日本へは17年に芸能プロダクションと契約して進出した。
「新聞記者」は東京新聞記者の著書を原案とする作品で、現政権のスキャンダルを連想させる。テレビでは宣伝されなかったが、一部新聞やSNS(交流サイト)での口コミで評判を呼び、今回の日本アカデミー賞では作品、主演男優、主演女優の3部門で最優秀賞を獲得した。
シム・ウンギョンは国家の闇を追う主人公の若手記者、吉岡エリカを演じた。日本人の父と韓国人の母を持つという設定で、シム・ウンギョンは日本語を1年間学んだ上で役に挑んだ。
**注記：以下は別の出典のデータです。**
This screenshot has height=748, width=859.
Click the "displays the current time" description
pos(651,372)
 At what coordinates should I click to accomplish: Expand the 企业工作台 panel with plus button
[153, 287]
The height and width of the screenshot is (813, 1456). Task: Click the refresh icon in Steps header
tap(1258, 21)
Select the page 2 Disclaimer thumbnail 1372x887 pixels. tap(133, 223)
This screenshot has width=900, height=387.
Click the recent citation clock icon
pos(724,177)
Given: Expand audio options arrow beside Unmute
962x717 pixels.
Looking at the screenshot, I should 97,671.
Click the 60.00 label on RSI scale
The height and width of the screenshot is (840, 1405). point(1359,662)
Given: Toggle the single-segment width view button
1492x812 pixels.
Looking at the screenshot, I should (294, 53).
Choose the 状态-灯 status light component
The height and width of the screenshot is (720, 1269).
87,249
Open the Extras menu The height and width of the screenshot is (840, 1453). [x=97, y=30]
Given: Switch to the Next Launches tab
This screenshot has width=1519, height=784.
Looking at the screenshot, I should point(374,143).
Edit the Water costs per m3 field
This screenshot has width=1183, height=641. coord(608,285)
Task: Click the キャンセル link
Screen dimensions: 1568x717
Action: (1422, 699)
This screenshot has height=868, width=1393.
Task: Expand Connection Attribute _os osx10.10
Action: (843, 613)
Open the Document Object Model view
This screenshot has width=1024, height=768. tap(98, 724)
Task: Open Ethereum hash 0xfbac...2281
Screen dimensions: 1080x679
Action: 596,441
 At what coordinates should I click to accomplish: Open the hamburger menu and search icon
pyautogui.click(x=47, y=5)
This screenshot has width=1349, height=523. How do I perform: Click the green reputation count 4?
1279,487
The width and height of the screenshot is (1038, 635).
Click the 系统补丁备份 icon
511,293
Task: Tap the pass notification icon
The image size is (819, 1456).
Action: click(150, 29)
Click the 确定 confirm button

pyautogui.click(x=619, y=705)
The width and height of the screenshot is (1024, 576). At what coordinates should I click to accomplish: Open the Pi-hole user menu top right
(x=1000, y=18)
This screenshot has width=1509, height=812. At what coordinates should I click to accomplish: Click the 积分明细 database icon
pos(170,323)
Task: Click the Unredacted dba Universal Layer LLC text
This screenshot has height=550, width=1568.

藤井道人監督は、ひと月という限られた撮影時間と日本語という壁を乗り越え、シム・ウンギョンが素晴らしい演技をしたと称賛している。
今回の受賞は、新型コロナウイルスの猛威が暗い影を落とす韓国映画界に朗報をもたらした。映画評論家のチョン・ジウク氏は「そうそうたる日本の女優を退けるほど演技そのものが良く、それに加え、日本の進歩的な映画人たちがこの作品を応援したという面もあったろう」と分析した。
シム・ウンギョンは先ごろ韓国のケーブルチャンネルtvNのドラマ「マネーゲーム」(原題)の放送を終え、現在は日本に滞在している。日本での作品出演を検討していると所属事務所は伝えた。